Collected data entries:

# # # # # # #

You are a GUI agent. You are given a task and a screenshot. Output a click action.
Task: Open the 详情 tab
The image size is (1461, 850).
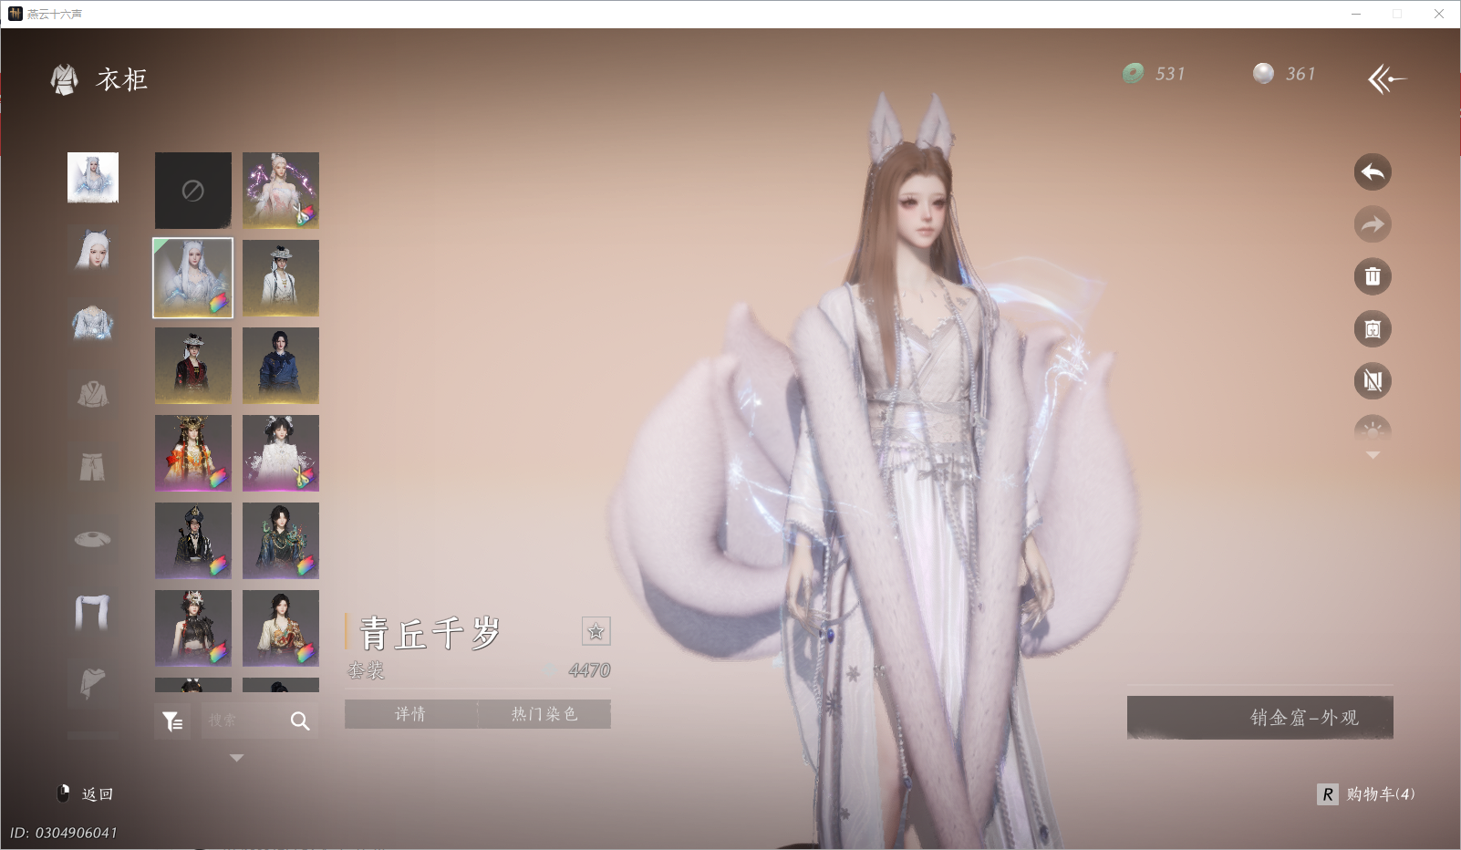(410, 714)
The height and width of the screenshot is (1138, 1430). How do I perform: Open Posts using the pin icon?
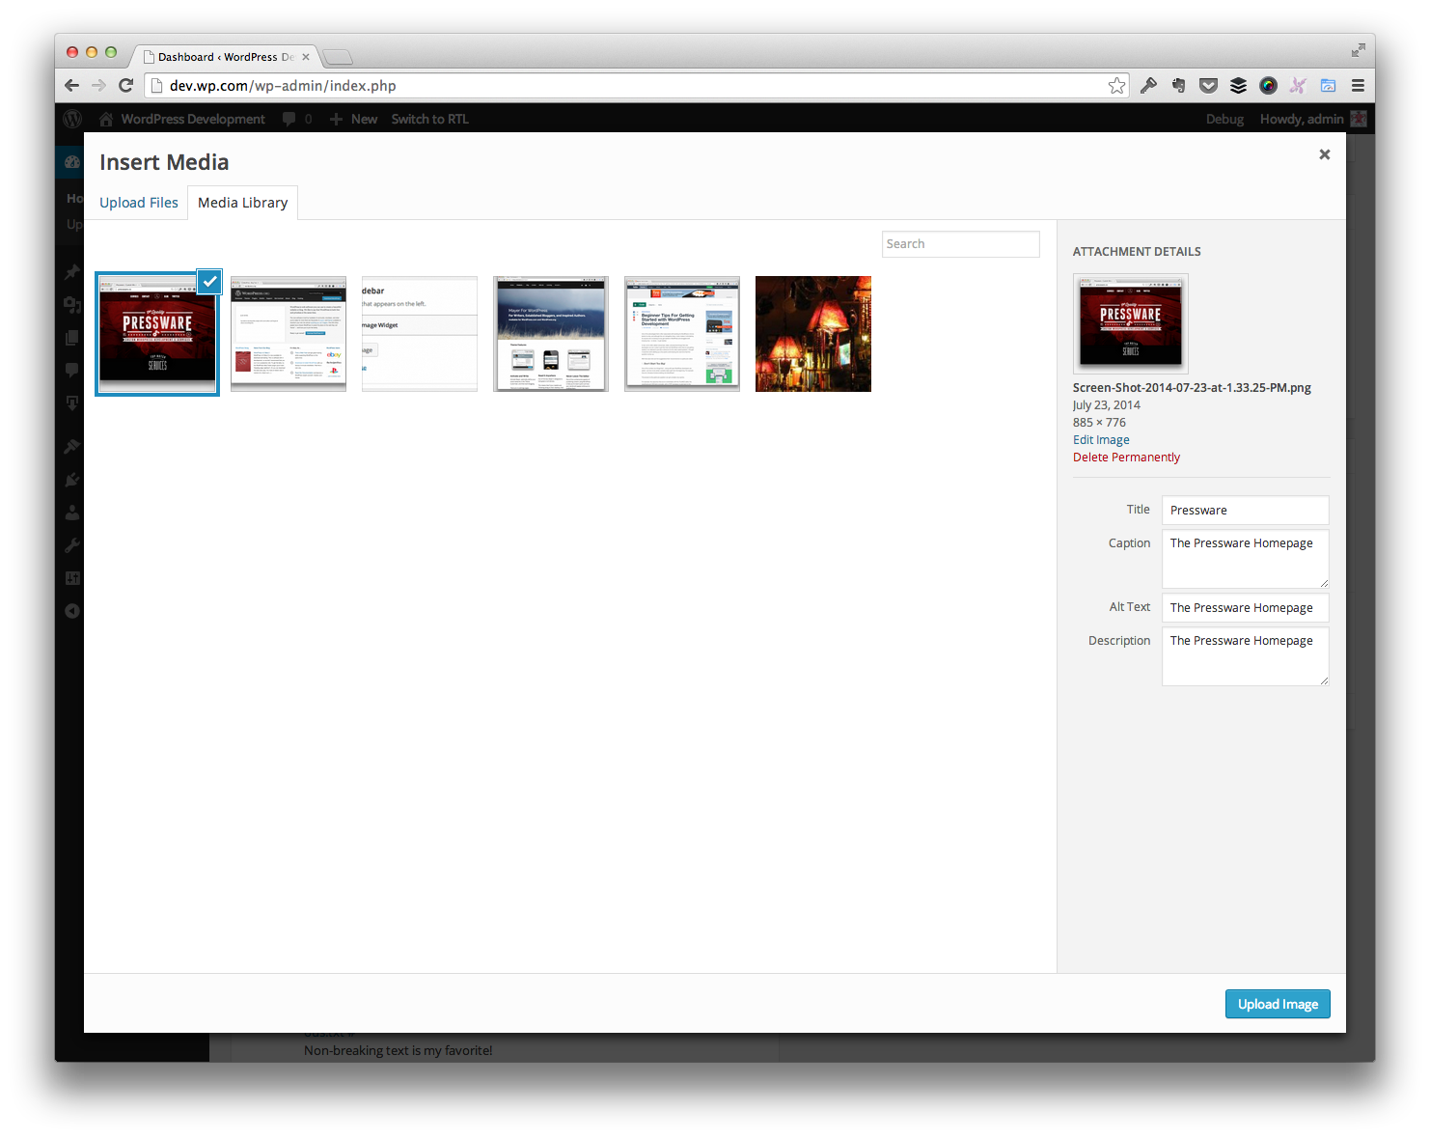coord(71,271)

# # # # # # #

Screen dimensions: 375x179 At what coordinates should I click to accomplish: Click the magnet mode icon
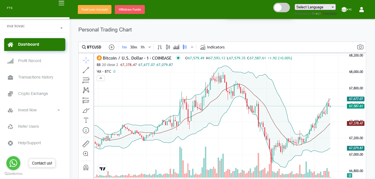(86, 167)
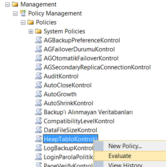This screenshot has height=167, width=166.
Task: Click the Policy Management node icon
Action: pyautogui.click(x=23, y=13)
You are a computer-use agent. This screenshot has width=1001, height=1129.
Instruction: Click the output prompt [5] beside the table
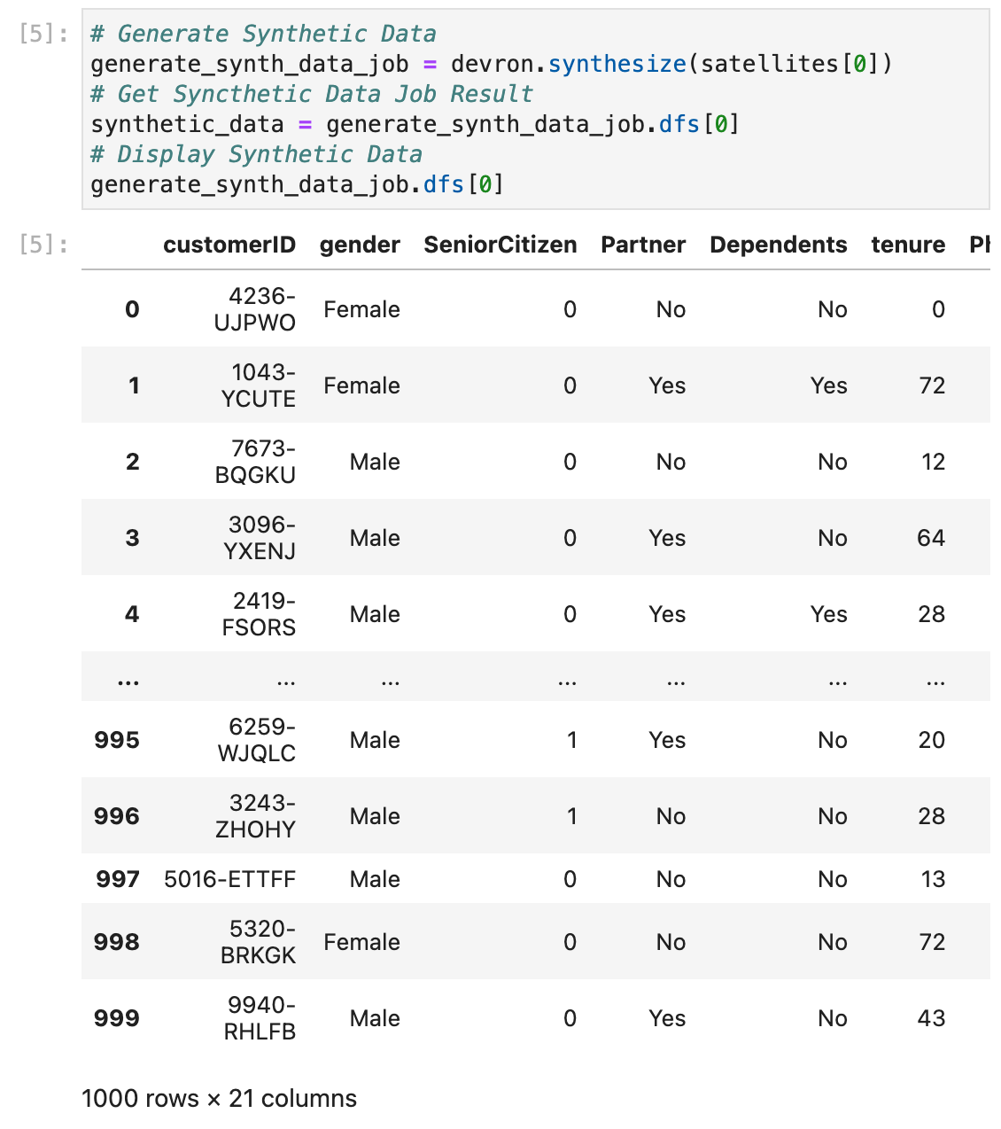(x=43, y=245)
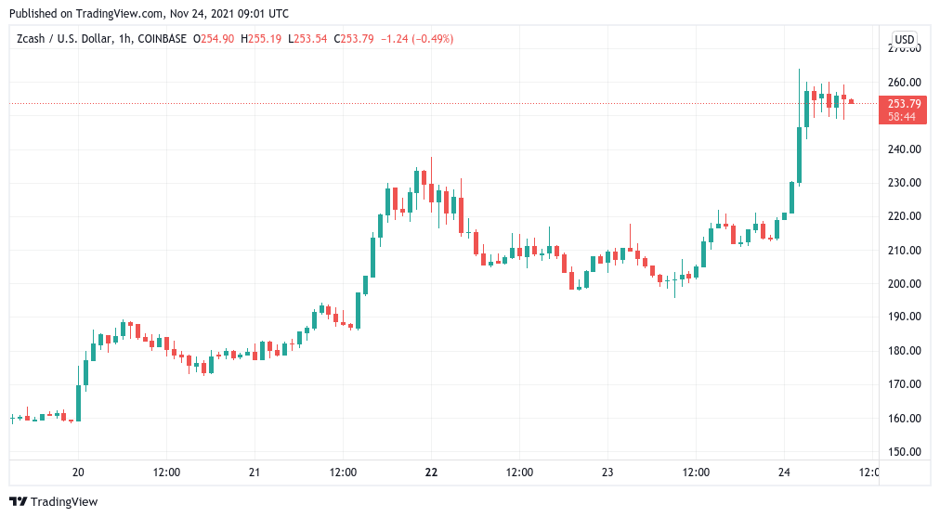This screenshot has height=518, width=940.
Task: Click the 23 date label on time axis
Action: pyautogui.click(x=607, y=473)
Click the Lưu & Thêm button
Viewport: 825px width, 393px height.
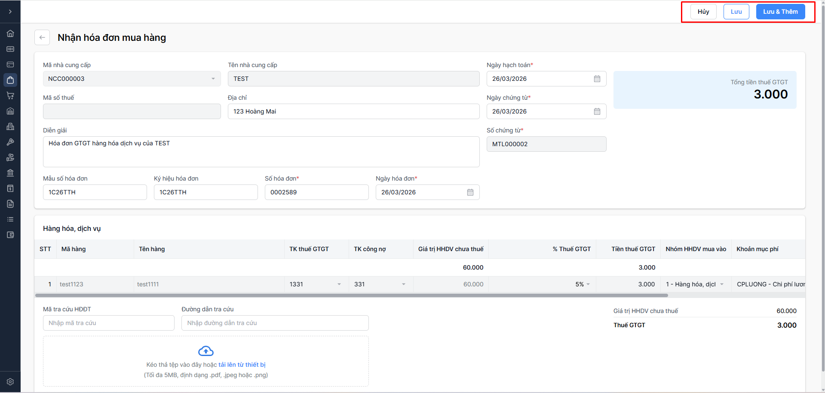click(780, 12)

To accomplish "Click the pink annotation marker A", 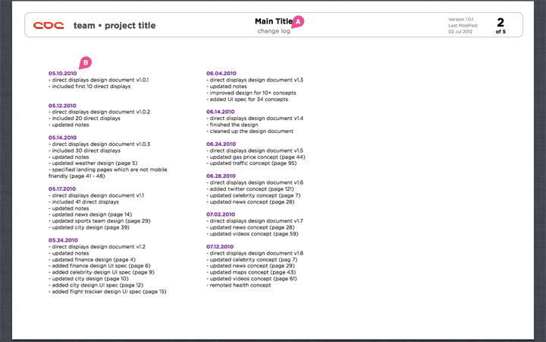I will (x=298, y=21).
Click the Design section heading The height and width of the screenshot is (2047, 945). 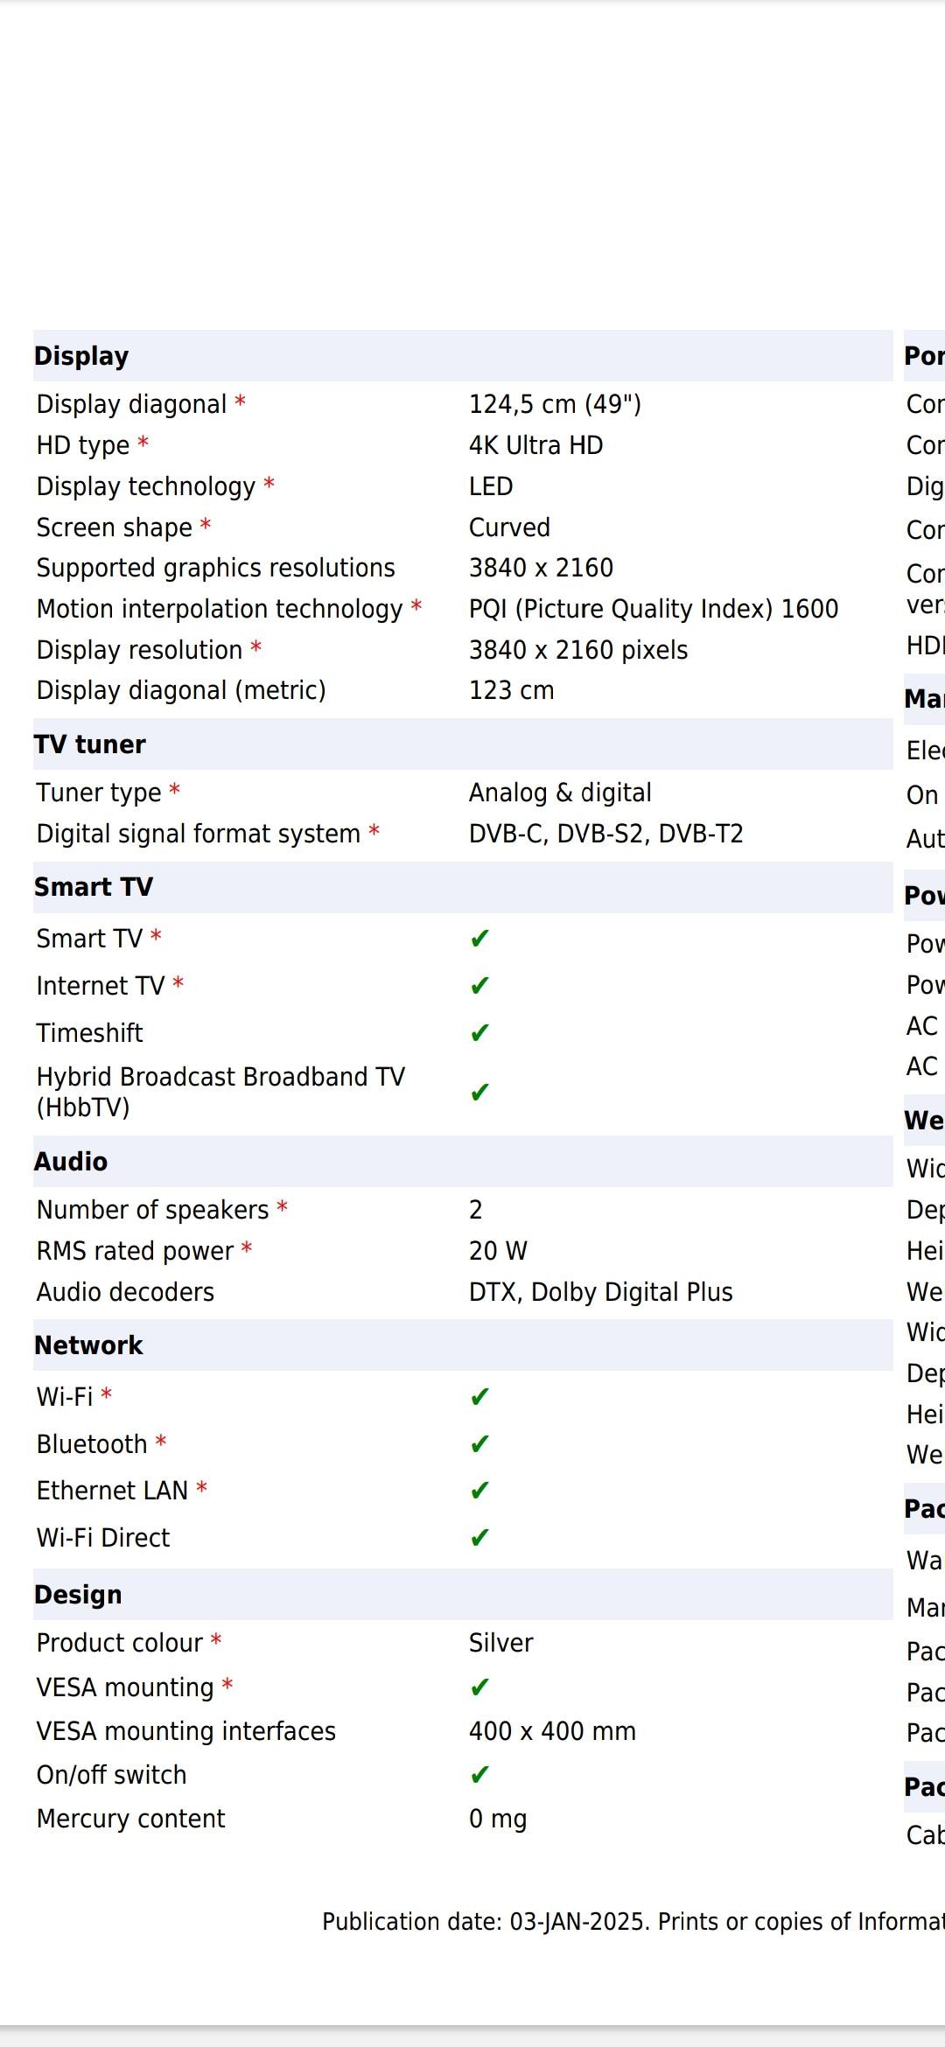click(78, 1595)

# # # # # # #

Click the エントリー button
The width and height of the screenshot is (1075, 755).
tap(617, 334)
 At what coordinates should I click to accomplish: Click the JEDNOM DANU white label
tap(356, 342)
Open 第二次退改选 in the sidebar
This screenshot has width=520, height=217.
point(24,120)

# # # # # # #

Work instructions: What is the number of lines in the records that contain "agent"? State that number alone.

Written answer: 2